AB misyonu meselesine gelince; bu, 2023’ten beri sınırın Ermenistan tarafında çalışan, 23 AB ülkesinden ve Kanada’dan gelen tamamı sivillerden oluşan bir gözlemci heyeti. Sahada ne olup bittiğini yerinde ve sürekli biçimde gözlemleyerek raporlar hazırlıyorlar. Sınır boyunca ‘ateş açılma’ haberlerinin seneler boyunca ne kadar sık ileri sürüldüğünü düşünecek olursak, böyle bir gözlemci heyetinin sınırda bulunmasının ne kadar önemli olduğu daha iyi anlaşılır. Şimdi, komşu ülkelere karşı kötü niyet beslemeyen bir devlet, askerî hiçbir yönü olmayan, sivil bir heyete neden itiraz eder?
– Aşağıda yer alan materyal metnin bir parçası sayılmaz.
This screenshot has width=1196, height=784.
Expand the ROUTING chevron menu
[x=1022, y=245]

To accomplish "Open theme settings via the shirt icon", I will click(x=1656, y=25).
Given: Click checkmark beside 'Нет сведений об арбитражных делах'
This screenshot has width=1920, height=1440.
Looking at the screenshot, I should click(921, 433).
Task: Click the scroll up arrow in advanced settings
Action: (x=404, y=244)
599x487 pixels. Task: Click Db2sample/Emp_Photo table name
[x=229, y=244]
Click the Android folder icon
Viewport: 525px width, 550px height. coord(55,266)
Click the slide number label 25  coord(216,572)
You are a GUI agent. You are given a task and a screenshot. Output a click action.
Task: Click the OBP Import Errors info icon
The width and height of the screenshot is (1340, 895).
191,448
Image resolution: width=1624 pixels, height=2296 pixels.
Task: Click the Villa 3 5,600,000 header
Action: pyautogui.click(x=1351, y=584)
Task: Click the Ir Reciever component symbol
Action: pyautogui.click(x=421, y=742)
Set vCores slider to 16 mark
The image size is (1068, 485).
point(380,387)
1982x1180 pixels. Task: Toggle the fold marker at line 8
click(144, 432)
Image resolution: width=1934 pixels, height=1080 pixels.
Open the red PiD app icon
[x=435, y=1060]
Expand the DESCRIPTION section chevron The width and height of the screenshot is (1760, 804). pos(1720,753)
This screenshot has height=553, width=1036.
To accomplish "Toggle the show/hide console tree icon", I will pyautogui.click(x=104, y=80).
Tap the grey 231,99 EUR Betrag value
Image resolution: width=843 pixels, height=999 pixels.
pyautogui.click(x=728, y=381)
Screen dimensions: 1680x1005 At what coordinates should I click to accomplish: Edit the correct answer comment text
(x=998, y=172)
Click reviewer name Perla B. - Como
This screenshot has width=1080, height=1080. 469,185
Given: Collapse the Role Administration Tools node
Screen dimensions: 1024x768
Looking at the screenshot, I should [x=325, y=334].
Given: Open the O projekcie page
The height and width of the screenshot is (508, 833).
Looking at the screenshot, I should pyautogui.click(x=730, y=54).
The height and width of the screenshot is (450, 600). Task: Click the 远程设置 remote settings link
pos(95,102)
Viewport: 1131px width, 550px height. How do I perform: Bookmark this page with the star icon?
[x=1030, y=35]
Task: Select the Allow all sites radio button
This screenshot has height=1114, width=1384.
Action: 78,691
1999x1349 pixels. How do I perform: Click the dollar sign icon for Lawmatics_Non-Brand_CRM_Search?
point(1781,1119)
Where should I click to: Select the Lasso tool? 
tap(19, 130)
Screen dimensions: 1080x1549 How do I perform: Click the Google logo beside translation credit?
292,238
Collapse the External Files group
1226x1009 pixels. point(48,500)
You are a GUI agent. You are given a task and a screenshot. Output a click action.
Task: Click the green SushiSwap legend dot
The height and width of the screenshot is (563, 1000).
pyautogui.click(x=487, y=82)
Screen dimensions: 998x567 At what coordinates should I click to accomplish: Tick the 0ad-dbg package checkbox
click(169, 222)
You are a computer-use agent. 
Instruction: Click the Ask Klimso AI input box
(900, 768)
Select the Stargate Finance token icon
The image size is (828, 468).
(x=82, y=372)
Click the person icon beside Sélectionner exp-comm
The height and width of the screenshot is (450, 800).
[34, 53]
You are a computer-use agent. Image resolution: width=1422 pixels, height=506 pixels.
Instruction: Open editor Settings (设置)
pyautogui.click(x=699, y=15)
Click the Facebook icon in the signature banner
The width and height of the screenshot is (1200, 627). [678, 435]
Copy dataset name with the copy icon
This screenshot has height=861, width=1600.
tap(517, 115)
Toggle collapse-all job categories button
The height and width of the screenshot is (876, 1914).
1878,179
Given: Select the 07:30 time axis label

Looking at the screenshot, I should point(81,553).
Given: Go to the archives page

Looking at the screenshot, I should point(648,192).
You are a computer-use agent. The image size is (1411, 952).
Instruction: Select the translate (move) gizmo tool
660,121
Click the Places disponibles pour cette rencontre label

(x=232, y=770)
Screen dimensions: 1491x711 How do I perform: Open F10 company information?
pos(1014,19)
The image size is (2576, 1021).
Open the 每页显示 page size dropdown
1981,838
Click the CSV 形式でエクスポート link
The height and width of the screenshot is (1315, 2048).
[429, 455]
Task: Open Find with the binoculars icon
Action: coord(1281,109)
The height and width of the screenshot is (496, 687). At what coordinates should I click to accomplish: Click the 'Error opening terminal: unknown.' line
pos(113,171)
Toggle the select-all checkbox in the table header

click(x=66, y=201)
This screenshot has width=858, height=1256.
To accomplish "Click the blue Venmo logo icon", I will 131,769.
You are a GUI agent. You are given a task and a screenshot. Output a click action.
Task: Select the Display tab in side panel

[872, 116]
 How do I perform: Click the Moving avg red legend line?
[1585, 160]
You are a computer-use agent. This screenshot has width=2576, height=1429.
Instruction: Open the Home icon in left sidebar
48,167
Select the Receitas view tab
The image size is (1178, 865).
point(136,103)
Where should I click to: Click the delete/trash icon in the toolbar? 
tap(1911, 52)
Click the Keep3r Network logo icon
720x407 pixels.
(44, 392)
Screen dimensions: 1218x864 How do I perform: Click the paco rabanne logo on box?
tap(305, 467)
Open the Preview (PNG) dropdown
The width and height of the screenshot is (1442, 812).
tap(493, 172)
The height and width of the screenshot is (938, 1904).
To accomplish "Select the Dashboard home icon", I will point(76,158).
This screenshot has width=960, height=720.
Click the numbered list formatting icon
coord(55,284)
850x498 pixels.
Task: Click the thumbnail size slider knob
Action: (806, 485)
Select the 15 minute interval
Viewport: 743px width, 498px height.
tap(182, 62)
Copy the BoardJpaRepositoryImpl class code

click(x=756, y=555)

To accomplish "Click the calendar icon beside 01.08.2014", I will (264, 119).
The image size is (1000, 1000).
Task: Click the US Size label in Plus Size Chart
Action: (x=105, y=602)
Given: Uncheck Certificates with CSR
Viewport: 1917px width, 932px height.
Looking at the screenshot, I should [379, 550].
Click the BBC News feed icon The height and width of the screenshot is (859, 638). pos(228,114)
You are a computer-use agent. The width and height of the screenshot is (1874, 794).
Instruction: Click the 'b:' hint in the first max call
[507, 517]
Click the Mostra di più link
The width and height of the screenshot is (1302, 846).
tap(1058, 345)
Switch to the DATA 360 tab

Kaldı ki, bir devletin kendi sınırları dışında, silahlı güçleri kapsamadığı sürece, nerede hangi heyetin çalışacağı konusunda meşru bir söz söyleme hakkı da yoktur. Eğer, Aliyev’in sık sık iddia ettiği üzere Azerbaycan, Ermenistan’ın kendine yönelik saldırgan emellerinden endişe ediyorsa, bu misyonun sınırın Azerbaycan tarafında da çalışmasını isteyebilir pekâlâ. Paşinyan yönetimi barış uğruna neredeyse ağzıyla kuş tutmaya çıkacakken, Ermeniler açısından önemli tavizler manasına gelen birçok adım atmış ve hâlâ atıyorken, bu endişenin ciddiyeti ve samimiyeti ayrıca tartışmalıdır. 2020’deki savaştan beri askerî yöntemlerden sonuç almış ve kendi iktidarı açısından bunun ‘tadına varmış’ olan Aliyev’in kendisidir.

Ona kalsa yarın saldırır ama 2020’dekinin tersine, uygun bir uluslararası havanın bu konu açısından mevcut olmadığının farkında, çünkü 2020’de Avrupa ve ABD de dâhil, uluslararası camia, açıkça söylemeseler de, Ermenistan hükümetlerinin önceki 25-30 senelik –en hafif tabirle– dar görüşlü politikalarının da etkisiyle, Azerbaycan’ın Karabağ’ı topraklarına katma girişimlerine göz yummaya hazırdı. Bunun bir biçimde Azerbaycan’ın hakkı olduğunu düşünüyorlardı. Azerbaycan’ın bugünkü taleplerine, hele bu talepler üzerinden yeni bir savaşa bu gözle bakmıyorlar; muhtemelen kapalı kapılar ardında bunu Aliyev’e de söylüyorlar. Onu durduran da bu oluyor. Onun açısından çelişki şu ki, Ermenistan’ın ordusuna yaptığı yatırımlardan dolayı, Aliyev için askerî seçeneğin maliyeti her geçen gün artıyor. 

Son olarak, savaş suçları ve suçluları hakkında uluslararası mahkemelerde açılan karşılıklı davalardan vazgeçilmesi konusunda da kısaca bir yorum yapmak gerekirse, iki taraf da kendilerine karşı böyle suçlar işlendiğinden eminse, bu davalarından vazgeçmemeliler, çünkü savaş esirlerinin öldürülmesi, işkenceye tabi tutulması, sivillerin katledilmesi, kadınlara tecavüz edilmesi gibi savaş suçları hiçbir zaman ve zeminde cezasız kalmamalıdır, bu insanlık onuruyla ilgili bir durumdur. Ayrıca, yetersiz de olsa adalet hissi üzerine bina edilmeyen bir barış çok da uzun ömürlü olmayacaktır.